====== Record excerpts ======

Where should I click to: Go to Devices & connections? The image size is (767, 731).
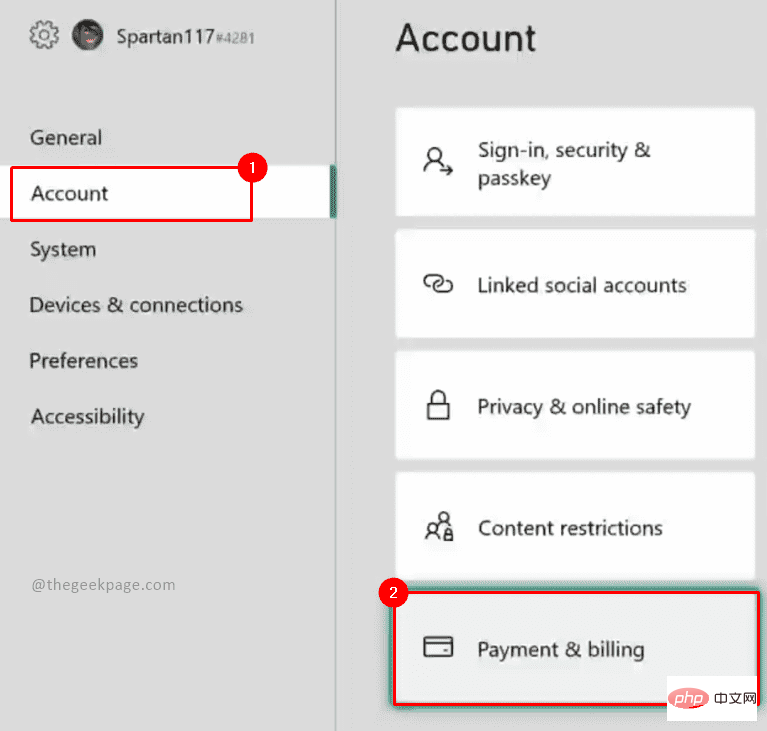click(136, 305)
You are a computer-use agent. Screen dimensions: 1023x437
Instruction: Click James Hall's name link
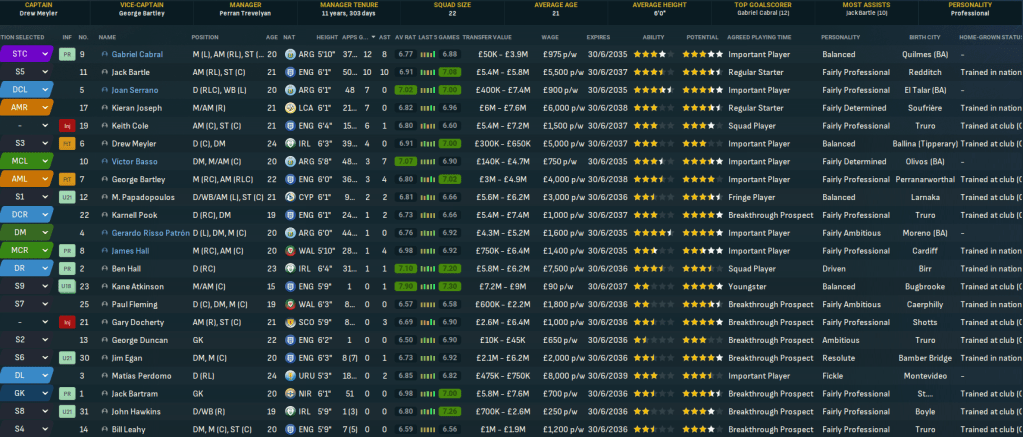pyautogui.click(x=130, y=250)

======

> _Work required_
Please transcribe each entry exactly and exclude any image it contains.

> _Output_
Where should I click to: Go to Devices & connections? The image size is (767, 731).
click(136, 305)
You are a computer-use agent. Screen dimensions: 1023x437
Instruction: Click James Hall's name link
pyautogui.click(x=130, y=250)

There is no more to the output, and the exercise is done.